The offer was made with genuine warmth, and it was the right thing to ask. But I had the right counter. “It wouldn’t be fi sabil Allah,” I said. We had already discussed the importance of intentions. If I were to pray with al-Husein, my intentions wouldn’t have been pure. I wouldn’t have been trying to please God. The prayers would have been for al-Husein’s pleasure.
We parted with a long hug. I told al-Husein that I would be there for him if he needed anything. If I could do anything for him as a friend, as a lawyer, whatever. Al-Husein had treated me in the way that a brother would. I realized that I should have told him about my new beliefs. But I couldn’t bring myself to do so, not yet. And he wasn’t the only one who I couldn’t yet bring myself to tell.
It wasn’t until Amy’s last semester of college that she finally settled on law school. She had given some serious thought to going into education, but decided against it after a semester as a student teacher in a Winston-Salem high school convinced her that she had not the gift.
She thought about getting a policy degree and thought about Pe
ace Corps, something that wouldn’t fit too well with married life.

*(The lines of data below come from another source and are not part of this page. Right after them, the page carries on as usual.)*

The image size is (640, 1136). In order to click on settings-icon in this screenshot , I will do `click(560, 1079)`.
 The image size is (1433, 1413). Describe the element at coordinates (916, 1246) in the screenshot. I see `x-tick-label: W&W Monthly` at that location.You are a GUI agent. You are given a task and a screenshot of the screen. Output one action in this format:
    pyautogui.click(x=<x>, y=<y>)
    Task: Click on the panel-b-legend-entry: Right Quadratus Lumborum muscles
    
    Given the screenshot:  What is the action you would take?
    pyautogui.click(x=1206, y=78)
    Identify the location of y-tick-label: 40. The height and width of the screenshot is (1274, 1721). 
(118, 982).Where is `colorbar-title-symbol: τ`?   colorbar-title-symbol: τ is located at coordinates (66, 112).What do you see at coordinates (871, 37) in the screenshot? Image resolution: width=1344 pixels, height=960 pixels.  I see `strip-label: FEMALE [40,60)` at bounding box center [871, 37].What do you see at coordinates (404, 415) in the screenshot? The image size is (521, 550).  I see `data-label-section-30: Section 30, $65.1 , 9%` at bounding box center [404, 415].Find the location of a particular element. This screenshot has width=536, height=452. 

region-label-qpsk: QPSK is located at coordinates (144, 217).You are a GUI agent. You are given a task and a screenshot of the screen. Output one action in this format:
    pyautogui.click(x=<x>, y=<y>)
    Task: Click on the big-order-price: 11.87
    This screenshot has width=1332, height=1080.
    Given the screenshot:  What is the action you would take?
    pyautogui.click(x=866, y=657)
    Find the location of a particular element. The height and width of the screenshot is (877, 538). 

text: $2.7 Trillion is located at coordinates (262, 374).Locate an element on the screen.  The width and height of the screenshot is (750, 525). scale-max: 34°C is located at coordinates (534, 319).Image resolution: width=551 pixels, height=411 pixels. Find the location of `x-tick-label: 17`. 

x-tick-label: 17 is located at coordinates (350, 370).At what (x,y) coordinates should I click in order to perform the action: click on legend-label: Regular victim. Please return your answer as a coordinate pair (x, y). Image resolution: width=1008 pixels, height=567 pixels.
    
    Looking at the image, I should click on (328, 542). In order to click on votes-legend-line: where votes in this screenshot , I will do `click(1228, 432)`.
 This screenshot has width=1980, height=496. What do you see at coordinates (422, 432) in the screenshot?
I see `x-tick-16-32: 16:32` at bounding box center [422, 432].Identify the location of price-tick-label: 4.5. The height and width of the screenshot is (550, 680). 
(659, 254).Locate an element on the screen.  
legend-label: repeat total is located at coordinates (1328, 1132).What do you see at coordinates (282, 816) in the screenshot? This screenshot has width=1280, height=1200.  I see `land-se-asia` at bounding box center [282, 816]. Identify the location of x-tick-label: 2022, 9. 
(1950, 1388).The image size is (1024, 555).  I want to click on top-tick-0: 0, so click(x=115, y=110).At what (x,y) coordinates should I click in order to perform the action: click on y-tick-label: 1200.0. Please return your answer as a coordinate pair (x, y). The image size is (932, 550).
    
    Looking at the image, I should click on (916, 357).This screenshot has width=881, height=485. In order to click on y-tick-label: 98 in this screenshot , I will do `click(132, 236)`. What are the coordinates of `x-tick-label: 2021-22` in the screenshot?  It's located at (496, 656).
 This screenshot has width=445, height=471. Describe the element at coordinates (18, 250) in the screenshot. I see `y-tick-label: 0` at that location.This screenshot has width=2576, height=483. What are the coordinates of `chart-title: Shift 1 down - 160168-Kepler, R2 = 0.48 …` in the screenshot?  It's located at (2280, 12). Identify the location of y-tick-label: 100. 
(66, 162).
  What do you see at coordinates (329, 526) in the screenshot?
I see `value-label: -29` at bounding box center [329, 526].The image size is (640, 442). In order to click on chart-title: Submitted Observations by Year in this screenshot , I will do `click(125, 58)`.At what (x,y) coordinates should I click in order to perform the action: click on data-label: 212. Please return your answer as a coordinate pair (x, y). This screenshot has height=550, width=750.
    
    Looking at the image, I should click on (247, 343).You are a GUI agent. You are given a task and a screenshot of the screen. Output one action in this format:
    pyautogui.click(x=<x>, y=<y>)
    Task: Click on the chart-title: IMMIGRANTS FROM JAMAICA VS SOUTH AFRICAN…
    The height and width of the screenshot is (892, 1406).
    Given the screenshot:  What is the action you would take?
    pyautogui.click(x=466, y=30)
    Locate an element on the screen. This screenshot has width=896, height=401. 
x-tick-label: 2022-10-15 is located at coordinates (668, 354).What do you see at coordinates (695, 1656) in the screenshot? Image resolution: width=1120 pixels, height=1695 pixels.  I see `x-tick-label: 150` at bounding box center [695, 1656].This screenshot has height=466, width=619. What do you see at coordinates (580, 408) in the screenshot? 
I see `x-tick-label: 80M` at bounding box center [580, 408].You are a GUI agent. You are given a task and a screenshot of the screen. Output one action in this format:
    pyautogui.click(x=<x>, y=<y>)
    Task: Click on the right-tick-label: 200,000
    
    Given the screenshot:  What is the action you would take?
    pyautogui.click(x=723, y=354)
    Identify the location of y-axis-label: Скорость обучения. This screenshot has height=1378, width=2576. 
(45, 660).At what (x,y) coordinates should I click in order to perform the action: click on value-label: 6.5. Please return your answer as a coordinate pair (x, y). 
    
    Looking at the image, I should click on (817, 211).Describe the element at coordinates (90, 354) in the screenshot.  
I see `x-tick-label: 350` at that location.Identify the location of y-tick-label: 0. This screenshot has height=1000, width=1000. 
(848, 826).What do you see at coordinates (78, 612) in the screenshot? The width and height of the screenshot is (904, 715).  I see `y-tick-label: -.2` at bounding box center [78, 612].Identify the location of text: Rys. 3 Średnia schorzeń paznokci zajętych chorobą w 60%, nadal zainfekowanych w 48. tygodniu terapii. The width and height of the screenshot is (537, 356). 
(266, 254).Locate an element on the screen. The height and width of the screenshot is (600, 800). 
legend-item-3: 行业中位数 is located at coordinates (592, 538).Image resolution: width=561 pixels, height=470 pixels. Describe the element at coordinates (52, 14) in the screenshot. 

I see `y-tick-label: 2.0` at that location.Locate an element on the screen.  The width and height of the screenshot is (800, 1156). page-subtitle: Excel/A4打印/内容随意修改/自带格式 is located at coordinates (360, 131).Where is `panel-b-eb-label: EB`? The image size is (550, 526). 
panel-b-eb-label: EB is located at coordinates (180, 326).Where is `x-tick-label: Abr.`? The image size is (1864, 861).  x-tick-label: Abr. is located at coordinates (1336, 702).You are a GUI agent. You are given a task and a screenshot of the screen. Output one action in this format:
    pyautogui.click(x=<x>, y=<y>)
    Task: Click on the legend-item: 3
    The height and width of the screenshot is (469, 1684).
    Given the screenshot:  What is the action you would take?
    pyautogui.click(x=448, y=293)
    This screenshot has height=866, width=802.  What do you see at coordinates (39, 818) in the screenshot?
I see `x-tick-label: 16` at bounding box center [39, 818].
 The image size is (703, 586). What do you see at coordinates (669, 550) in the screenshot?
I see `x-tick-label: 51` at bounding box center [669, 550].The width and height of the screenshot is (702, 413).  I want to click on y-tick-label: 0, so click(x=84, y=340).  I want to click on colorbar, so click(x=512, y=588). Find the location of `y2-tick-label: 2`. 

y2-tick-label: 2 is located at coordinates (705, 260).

Even if law school was a last-minute choice for Amy (as it is for many people), she unsurprisingly aced her LSATs and got into most of the top schools to which she applied. When she finally decided to join me at NYU in the fall of 2001, I was overjoyed.
I was at lunch with Sadik Huseny, the lapsed-Muslim classmate who took civil procedure with me during our first year. The first-year experience is intense in law school. You take all your academic courses with the same group of about a hundred other students. It makes for very large classes, but you nonetheless end up getting to know the other hundred students quite well. Sadik and I had formed a study group together in our first year, and he became a close friend. But we had seen far less of each other in our second year. He seemed a little uncomfortable around me, like there was something he wanted to discuss.
I let him direct the conversation. There was some small talk about classes and our plans for the summer, but Sadik finally got to what must have been the purpose of the lunch. “So you’re Christian now?” he asked.
I nodded. “Yes, I am.”
“Why is that?” he asked. “I first get to know you and you’re a devout Muslim, you’re praying five times a day, then suddenly you’re Christian. If you were dissatisfied with Islam, why didn’t you just stop believing in anything? Why did you latch on to Christianity so quickly?”
“Because I believe in God,” I said. I wasn’t sure Sadik would understand this; I knew that many people would not. “I believe in God, and Islam was part of my search to understand who God really is. I didn’t just leave Islam and become Christian because I was unhappy with Islam, Sadik. I left Islam and became Christian because I became convinced that my earlier ideas about God were wrong. I became convinced that I could find the truth in another faith.”
Sadik shrugged. “I hear what you’re saying, but I’m not sure it makes sense.”